# 2004 HierarchicalDocumentCategorizat

## Quotes

### Abstract

Automatically categorizing documents into pre-defined topic hierarchies or taxonomies is a crucial step in knowledge and content management. Standard machine learning techniques like Support Vector Machines and related large margin methods have been successfully applied for this task, albeit the fact that they ignore the inter-class relationships. In this paper, we propose a novel hierarchical classification method that generalizes Support Vector Machine learning and that is based on discriminant functions that are structured in a way that mirrors the class hierarchy. Our method can work with arbitrary, not necessarily singly connected taxonomies and can deal with task-specific loss functions. All parameters are learned jointly by optimizing a common objective function corresponding to a regularized upper bound on the empirical loss. We present experimental results on the WIPO-alpha patent collection to show the competitiveness of our approach.

### = 1. INTRODUCTION

Document categorization is a crucial and well-proven instrument for organizing large volumes of textual information. Being no brainchild of our age, comprehensive classification systems have been developed and maintained by librarians since the 19th century and are today in widespread use. The advent of the Web and the enormous growth of digital content in intranets, databases, and archives, have further increased the demand for categorization. In the face of the pace and complexity of this process, manual categorization often lacks economic efficiency and automatic tools are indispensable to supplement human efforts.

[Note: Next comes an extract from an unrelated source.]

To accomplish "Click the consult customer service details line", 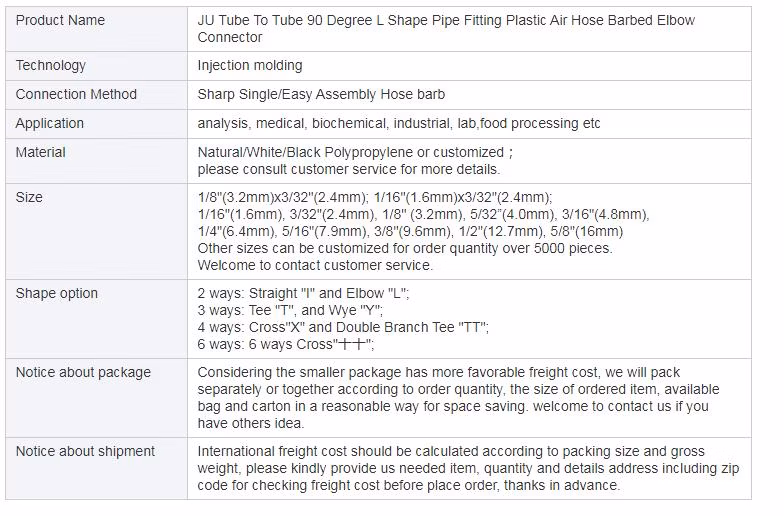I will pos(348,170).
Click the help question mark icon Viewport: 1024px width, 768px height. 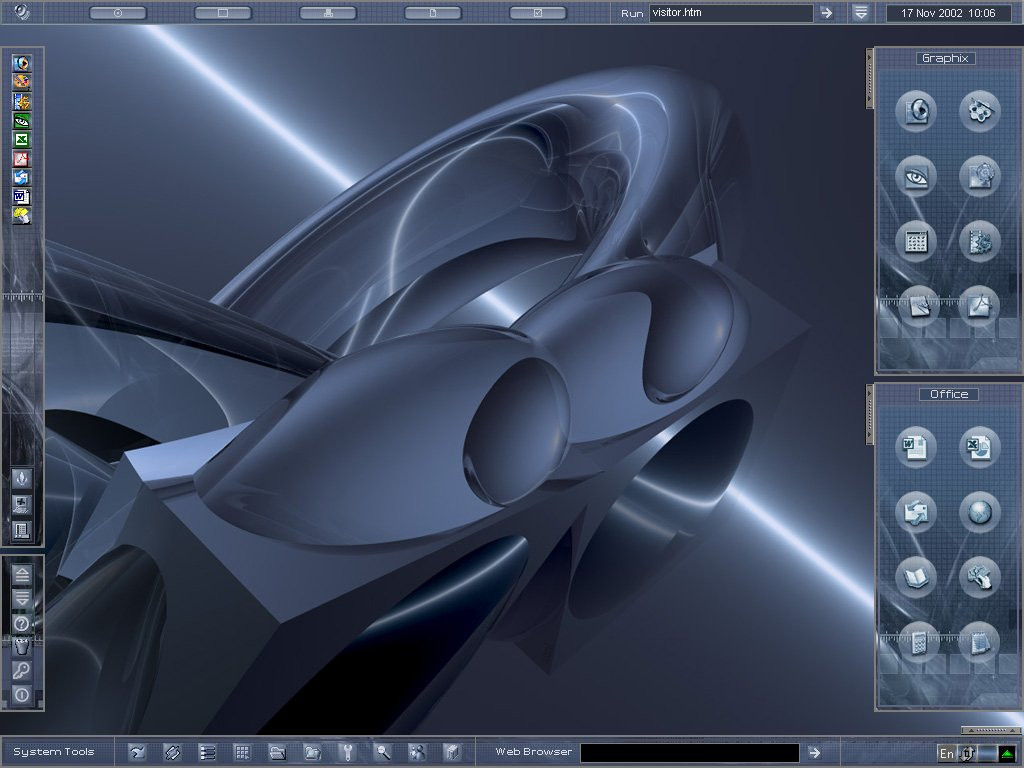click(22, 624)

In most cases, the use of statistical or machine learning techniques has been proven to be successful in this context, since it is typically more feasible to induce categorization rules based on example documents, than to elicit such rules from domain experts. The wide range of methods applied to this problem include nearest neighbor classifiers [23], neural networks [19], generative probabilistic classifiers [6, 7], and – more recently – boosting [12] and Support Vector Machines (SVMs) [5], to name just a few. Extensive experimental comparisons (e.g. [ 5, 24, 1]) have evidenced that among the methods available today, SVMs are highly competitive in their classification accuracy and can therefore be considered the state-of-the art in document categorization.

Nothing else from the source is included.